Daemon turned his head. "Still prefer the dunes?"
I could barely breathe. "The dunes did not move!"
"No," Daemon said. "But they tried to kill you."
"So does your dragon!"
"Caraxes has not tried to kill you."
The dragon gave a shrieking cry that suggested the matter remained open. Daemon smiled as though he had heard my thought. He was enjoying this.
Not because he wanted me dead. That would have been simpler. He was enjoying the reminder. The demonstration. The silent correction to whatever pride my victory on Bloodstone might have given me. I had slain the Crabfeeder, yes. Men had cheered my name, yes. Songs might even grow from it, if the world proved especially unkind.
But Daemon Targaryen could pluck me from my army, place me on a dragon, and carry me across the sea because he wished to show me to his brother. That was power. Not respect. Not command earned over years.
Power. The kind that did not need permission.
By the time King’s Landing appeared on the horizon, my hands had gone numb from gripping the straps.
At first, the city was only a smear against the coast, smoke rising above walls and roofs. Then the shape sharpened. The Blackwater glimmered beneath the afternoon light, crowded with ships.
The city sprawled around it, vast, filthy, alive, and far larger than the maps and memories had ever made it seem. Streets twisted like veins through districts packed with people. Sept towers rose above cramped roofs. The Dragonpit crowned Rhaenys’s Hill like the hollowed skull of some dead god.
And there, high above the city, stood the Red Keep.
My breath caught despite everything.
The fortress rose from Aegon’s High Hill in red stone and sharp angles, its towers catching the light, its walls looking down upon the capital as if judging everything beneath them. I had seen it in imagination a thousand times.
I had read of its halls, its secrets, its murders, its councils, its feasts, its betrayals. In that castle, futures would be born and destroyed. In that castle, Rhaenyra Targaryen’s fate would take shape. Alicent Hightower’s influence would deepen. Viserys would weaken. Otto would scheme. Children would grow into claimants, rivals, corpses.
The Dance was not here yet. But its shadow was.
Daemon guided Caraxes toward the city. People looked up. Of course they did.
A dragon over King’s Landing was no small thing, even in the age when dragons still lived in number. Caraxes shrieked as he descended, and the sound rolled over rooftops, markets, streets, and courtyards. Men pointed. Horses reared. Somewhere below, bells began to ring, whether in warning or announcement, I could not tell.

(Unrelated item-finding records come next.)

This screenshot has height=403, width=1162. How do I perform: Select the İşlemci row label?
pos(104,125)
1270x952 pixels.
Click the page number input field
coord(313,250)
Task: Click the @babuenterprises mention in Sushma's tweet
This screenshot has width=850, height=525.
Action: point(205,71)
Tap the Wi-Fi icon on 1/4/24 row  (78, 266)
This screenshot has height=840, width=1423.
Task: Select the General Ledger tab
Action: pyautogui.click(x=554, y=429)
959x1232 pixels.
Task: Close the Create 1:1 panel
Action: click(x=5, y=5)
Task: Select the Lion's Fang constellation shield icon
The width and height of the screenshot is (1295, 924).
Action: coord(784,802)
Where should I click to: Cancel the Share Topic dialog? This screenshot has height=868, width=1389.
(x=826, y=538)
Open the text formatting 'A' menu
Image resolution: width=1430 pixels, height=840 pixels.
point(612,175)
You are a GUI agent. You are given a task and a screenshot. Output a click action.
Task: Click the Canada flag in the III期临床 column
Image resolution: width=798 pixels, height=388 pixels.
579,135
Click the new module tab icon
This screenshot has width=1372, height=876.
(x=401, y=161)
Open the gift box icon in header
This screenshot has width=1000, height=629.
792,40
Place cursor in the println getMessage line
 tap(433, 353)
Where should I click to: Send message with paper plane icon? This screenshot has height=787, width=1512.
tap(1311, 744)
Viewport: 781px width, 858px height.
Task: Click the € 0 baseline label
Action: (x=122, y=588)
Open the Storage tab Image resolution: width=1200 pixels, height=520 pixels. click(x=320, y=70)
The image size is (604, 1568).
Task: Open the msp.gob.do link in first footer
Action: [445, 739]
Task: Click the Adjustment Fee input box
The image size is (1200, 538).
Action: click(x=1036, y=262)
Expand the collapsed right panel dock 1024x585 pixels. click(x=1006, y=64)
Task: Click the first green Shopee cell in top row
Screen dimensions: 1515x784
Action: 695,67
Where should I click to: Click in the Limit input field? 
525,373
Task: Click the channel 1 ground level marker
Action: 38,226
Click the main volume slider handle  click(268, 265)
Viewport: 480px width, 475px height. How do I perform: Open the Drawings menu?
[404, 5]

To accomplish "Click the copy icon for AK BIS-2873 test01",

We landed near the Dragonpit first, hard enough that my teeth nearly cracked together. For several seconds, I did not move. My body had forgotten how.
Daemon unfastened himself with infuriating ease and climbed down. When he reached the ground, he looked back up at me.
"Coming, Captain?"
I forced my fingers open one at a time.
Climbing down was worse than climbing up because my legs had decided they no longer trusted me. I managed it without falling, though only just. The moment my boots touched solid ground, I understood why men kissed soil after long sea voyages.
I wanted to do the same. I did not.
Daemon watched me with bright amusement. "You kept your stomach. Better than some."
"My prince is kind to say so."
"I am not."
"No," I said. "You are not."
He laughed and started toward the waiting guards as if nothing unusual had happened.
I stood for one final moment beside Caraxes, feeling heat radiate from the dragon’s body, and looked toward the Red Keep rising above the city. I was far from my men, far from Vaeron, far from the Dread Legion’s banners and the rough certainty of camp. Here, I had no army at my back. No brother at my side. No familiar officers ready to turn my orders into action.
I had only World Breaker, my name, my armour and the attention of a prince who had decided I was useful.
Daemon paused ahead of me and glanced back. "Come, Othorion," he said. "Let us show my brother what we brought back from the Stepstones."
My stomach tightened. Not from the flight this time. From the knowledge that I had not arrived in King’s Landing as a guest.
I had arrived as part of Daemon Targaryen’s victory.